▸ Énoncé du problème: Reproduisez le passage du texte sur les conflits conjugaux en commençant par « Comment les conflits » et en allant jusqu'à « début d'une escalade. », en substituant « conjoints » à « partenaires ».

Comment les conflits évoluent-ils à partir des incompatibilités ? Nous poursuivons l'analyse de Christensen et Walczynski (1997). Au début de la relation, les partenaires ont tendance à essayer de s'accommoder l'un l'autre lorsqu'ils font face à des incompatibilités. Ils peuvent ne pas trop vouloir mettre à l'épreuve leur relation qui leur apporte beaucoup de satisfaction et accepter plus volontiers les pertes temporaires de gratifications impliquées par l'accommodation aux incompatibilités. Mais à mesure qu'ils s'habituent l'un à l'autre, qu'ils connaissent une «érosion des renforcements» et qu'ils font face à des incompatibilités qui ont des implications assez importantes, ils peuvent vouloir contraindre l'autre à se comporter selon leurs désirs, ce qui risque d'être le début d'une escalade.
La coercition
La coercition consiste, pour un partenaire, à exercer une pression pour amener l'autre à se comporter selon ses désirs. Par exemple, Mark accuse Dena d'être isolée socialement et de ne pas être supportante pour lui jusqu'à ce qu'elle accepte de l'accompagner dans un party de travail. Ce résultat positif renforce Mark dans son comportement de critiquer et de rabaisser. Le comportement de Dena, celui de céder à la demande de Mark, est aussi renforcé car les critiques ont cessé. Dans l'avenir, ces comportements auront donc tendance à se reproduire.
Mais le processus peut devenir plus compliqué. En acceptant d'accompagner Mark, Dena s'expose à une expérience inconfortable pour elle. Elle peut ainsi refuser d'aller à certaines soirées qui lui semblent particulièrement désagréables. En faisant cela toutefois, elle fournit un renforcement intermittent aux critiques de Mark. Il s'agit d'un phénomène connu en psychologie comportementale (behaviorale) qu'un renforcement intermittent amène une recrudescence du comportement ainsi renforcé. Il y a donc une recrudescence des critiques de Mark. Un autre phénomène amène Mark à augmenter ses critiques. Au début de la relation, Dena pouvait être influencée par une légère manifestation de désapprobation de sa part. Mais à mesure qu'elle devient habituée et expérimente le désagrément de ces sorties, elle peut ne céder que s'il augmente l'intensité de ses critiques. Par ailleurs, la coercition n'est pas à sens unique. Dena peut s'efforcer de contraindre Mark à se comporter comme elle le souhaite dans certains domaines. Elle peut, par exemple, être distante avec lui s'il ne passe pas autant de temps avec leur fils qu'elle le juge approprié. Avec le temps, alors que les deux s'efforcent de contraindre l'autre, leur relation peut devenir de plus en plus marquée par des interactions négatives.

▸ Données extraites:

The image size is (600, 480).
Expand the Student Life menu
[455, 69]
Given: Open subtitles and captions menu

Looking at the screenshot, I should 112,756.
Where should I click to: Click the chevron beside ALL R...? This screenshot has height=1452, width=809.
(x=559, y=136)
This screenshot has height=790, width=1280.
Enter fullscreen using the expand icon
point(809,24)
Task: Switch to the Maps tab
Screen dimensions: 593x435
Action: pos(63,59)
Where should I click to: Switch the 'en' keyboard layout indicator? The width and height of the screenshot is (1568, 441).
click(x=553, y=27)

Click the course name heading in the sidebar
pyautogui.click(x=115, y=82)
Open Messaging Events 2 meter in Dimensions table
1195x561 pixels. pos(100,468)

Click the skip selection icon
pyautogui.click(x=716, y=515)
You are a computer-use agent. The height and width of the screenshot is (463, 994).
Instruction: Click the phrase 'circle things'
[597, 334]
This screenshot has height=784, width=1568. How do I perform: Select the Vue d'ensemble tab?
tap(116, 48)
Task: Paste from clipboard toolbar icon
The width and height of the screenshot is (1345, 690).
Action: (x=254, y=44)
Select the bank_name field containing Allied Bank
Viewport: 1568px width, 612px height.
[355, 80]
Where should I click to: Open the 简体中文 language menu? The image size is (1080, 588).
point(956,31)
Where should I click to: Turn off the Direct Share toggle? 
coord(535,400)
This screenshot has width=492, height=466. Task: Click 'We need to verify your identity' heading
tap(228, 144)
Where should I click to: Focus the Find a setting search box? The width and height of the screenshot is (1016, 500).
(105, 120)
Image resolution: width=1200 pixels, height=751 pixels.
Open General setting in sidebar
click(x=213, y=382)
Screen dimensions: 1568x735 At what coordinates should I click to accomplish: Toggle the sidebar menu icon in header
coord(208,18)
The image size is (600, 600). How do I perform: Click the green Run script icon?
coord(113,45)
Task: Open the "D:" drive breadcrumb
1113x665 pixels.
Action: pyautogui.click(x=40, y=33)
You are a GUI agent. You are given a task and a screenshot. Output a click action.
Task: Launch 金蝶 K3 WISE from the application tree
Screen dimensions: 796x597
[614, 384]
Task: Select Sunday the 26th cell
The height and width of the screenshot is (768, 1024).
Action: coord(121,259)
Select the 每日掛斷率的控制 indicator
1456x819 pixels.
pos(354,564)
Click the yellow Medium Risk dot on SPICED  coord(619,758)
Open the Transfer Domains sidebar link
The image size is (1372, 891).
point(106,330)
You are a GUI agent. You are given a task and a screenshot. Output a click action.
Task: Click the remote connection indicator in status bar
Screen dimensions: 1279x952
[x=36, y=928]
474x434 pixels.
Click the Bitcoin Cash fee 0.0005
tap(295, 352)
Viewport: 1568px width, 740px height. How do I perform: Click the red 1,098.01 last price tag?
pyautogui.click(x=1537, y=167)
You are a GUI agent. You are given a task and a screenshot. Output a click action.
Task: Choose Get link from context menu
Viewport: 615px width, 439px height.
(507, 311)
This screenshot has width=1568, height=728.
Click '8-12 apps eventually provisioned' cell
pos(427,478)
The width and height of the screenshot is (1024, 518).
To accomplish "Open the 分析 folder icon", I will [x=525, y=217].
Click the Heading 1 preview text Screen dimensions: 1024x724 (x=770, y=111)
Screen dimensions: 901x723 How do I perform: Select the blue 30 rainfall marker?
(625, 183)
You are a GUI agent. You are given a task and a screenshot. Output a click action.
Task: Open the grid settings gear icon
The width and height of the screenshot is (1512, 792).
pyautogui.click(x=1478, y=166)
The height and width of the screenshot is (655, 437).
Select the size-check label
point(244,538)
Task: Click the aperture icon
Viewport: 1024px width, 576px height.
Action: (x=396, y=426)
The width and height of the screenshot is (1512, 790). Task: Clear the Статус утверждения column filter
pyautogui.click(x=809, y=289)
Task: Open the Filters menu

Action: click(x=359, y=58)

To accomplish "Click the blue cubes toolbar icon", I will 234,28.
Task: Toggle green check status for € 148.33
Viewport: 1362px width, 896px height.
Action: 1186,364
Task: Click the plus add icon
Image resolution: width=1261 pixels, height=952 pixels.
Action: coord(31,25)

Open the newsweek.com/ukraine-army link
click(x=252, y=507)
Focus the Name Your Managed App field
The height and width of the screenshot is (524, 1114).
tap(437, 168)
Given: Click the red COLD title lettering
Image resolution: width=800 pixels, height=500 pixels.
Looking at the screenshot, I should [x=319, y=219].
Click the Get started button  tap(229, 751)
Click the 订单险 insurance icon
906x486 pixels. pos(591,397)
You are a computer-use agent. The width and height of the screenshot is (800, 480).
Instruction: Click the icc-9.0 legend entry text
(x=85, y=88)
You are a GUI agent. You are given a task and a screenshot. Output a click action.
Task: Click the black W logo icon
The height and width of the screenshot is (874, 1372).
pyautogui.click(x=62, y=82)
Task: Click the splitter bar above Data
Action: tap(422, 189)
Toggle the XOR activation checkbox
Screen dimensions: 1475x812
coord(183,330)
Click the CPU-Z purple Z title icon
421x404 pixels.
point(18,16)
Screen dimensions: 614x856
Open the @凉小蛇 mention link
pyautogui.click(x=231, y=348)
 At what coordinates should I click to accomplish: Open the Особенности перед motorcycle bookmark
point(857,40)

▸ Résultat de l'exercice:
Comment les conflits évoluent-ils à partir des incompatibilités ? Nous poursuivons l'analyse de Christensen et Walczynski (1997). Au début de la relation, les conjoints ont tendance à essayer de s'accommoder l'un l'autre lorsqu'ils font face à des incompatibilités. Ils peuvent ne pas trop vouloir mettre à l'épreuve leur relation qui leur apporte beaucoup de satisfaction et accepter plus volontiers les pertes temporaires de gratifications impliquées par l'accommodation aux incompatibilités. Mais à mesure qu'ils s'habituent l'un à l'autre, qu'ils connaissent une «érosion des renforcements» et qu'ils font face à des incompatibilités qui ont des implications assez importantes, ils peuvent vouloir contraindre l'autre à se comporter selon leurs désirs, ce qui risque d'être le début d'une escalade.